Par ailleurs, le 4 août 2020, 2750 tonnes de nitrate d’ammonium situés à l’intérieur d’un entrepôt du port de Beyrouth, saisies en 2014 à bord d’un navire poubelle, le Rhosus battant pavillon moldave, explose. Cette explosion équivaudrait à celle de 600 tonnes de TNT ou encore à un tremblement de terre de 3.3 sur l’échelle de Richter. Elle aurait ainsi causé un cratère de 110 mètres de long sur 43 mètres de profondeur.

192 personnes seraient décédées et d’autres encore depuis et plus de 6 500 personnes ont été blessées dans l’explosion qui a ravagé le port de Beyrouth et une grande partie de la capitale libanaise. 300 000 personnes seraient également sans logement des suites de cette explosion.

Les dégâts seraient estimés entre 10 milliards à 15 milliards de dollars.

Certaines sources soulignent que les différents partis politiques libanais s’étaient partagés les revenus du port de Beyrouth, rendant difficile actuellement de connaitre les responsabilités de chacun dans cette explosion. D’autres sources proches du dossier soulignent également la responsabilité de plusieurs administrations dans le port de Beyrouth, d’autant que de hauts responsables étaient informés du danger posé par le stockage de manière inadéquate de 2750 tonnes de nitrate d’ammonium depuis 2014. Par ailleurs, des responsables sécuritaires avaient prévenu les autorités politiques à plusieurs reprises au cours des dernières années, les autorités judiciaires n’ont pas décidé de la mise en oeuvre des mesures de transfert nécessaires de la cargaison.

Plusieurs partis politiques, de la majorité comme de l’opposition, y compris ceux qui souhaitent officiellement la mise en place d’une enquête internationale à ce sujet, souhaiteraient également conclure de manière rapide l’enquête étant impliqués dans différents trafics qui ont lieu depuis ou vers le port de Beyrouth. Ils souhaiteraient ainsi éviter à ce qu’on puisse découvrir le degré d’implication de chacun et des violations sécuritaires nécessaires à la poursuite de ses trafics. 

L’affaire du port de Beyrouth démontre encore une fois l’incapacité des autorités exécutives à pouvoir gérer la chose publique, aucune décision pouvant être prise sans une lourde bureaucratie qui ouvre la voix à la corruption.

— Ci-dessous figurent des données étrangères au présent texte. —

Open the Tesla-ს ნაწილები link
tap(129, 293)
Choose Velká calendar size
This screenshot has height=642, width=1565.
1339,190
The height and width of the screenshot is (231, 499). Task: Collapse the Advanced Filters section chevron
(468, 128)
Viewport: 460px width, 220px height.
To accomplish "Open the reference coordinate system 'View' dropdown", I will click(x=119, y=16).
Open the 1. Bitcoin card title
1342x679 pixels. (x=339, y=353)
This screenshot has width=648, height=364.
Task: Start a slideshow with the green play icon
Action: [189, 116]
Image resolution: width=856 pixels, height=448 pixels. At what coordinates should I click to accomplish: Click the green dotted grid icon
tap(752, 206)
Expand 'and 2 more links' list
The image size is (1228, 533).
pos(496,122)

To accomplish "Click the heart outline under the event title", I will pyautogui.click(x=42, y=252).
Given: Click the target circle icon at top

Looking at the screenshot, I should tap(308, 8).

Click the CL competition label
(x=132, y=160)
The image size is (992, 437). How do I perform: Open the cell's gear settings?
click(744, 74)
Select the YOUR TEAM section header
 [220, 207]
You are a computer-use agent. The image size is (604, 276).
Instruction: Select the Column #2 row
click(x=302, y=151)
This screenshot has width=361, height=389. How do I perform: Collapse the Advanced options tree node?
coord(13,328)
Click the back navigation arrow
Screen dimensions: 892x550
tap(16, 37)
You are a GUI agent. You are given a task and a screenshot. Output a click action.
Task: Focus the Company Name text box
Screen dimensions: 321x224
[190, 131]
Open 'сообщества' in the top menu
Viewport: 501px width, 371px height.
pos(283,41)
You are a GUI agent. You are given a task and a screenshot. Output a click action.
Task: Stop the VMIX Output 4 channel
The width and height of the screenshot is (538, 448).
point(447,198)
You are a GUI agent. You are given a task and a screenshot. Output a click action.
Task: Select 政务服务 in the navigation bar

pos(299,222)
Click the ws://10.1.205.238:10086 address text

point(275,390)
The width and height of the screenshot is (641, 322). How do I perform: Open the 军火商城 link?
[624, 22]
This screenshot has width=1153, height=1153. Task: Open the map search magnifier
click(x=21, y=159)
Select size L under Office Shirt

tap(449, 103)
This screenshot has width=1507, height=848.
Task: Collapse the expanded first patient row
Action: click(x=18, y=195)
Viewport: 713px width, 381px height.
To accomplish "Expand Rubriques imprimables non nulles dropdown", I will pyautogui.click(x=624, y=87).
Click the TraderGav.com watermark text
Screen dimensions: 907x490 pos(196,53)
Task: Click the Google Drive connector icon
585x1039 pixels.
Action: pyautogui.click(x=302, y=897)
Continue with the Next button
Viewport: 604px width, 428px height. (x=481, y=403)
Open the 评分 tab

La France au-devant de la scène libanaise

Le chef de l’état libanais avait précédemment évoqué, et cela pour la première fois, des réformes politiques afin de mettre en place un état laïc avec comme base la compétence au lieu du clientélisme communautaire au cours d’un discours prononcé à la vieille du 1er septembre.

Lors de son déplacement au Liban à l’occasion du centenaire de la proclamation de l’état du Grand Liban, le 1er septembre 2020, au lendemain de la nomination de Mustafa Adib comme premier ministre, le président de la république française aurait ainsi remis aux dirigeants libanais, une feuille de route pour la mise en place des réformes économiques jugées nécessaires et en premier lieu, un diagnostic des pertes de la Banque du Liban. Cette feuille de route prévoyait également la mise en place d’ici 2 semaines, d’un gouvernement capable de mener ces réformes, ce qui est reste pour l’heure lettre morte.

Cependant, 15 jours après, suite à l’expiration du délai imparti, les autorités libanaises semblent avoir échoué à la mise en place d’un nouveau cabinet, suite notamment à l’annonce par Washington de sanctions économiques visant Ali Hassan Khalil, bras-droit de Nabih Berri et ancien ministre des finances, les autres partis politiques ayant accepté le principe de rotation des portefeuilles ministériels régaliens, à savoir la défense, l’intérieur, les affaires étrangères et les finances.

Le 21 septembre 2020, le président de la République estime que le Liban se dirige actuellement “en enfer” en raison de la dégradation des conditions sociales et économiques, reconnaissant par ailleurs que les réserves de la Banque du Liban – subventionnant actuellement l’achat de produits de première nécessité – seront épuisées d’ici peu.

Le premier ministre désigné Mustapha Adib finira par jeter l’éponge et le Liban reste pour l’heure sans gouvernement fonctionnaire, avec une crise sociale, une crise économique et financière mais également une crise politique alors que l’ancien premier ministre Saad Hariri, qui avait démissionné en raison du mouvement populaire, le 29 octobre 2019, semble paraitre désormais comme étant donné favori pour retrouver le Grand Sérail.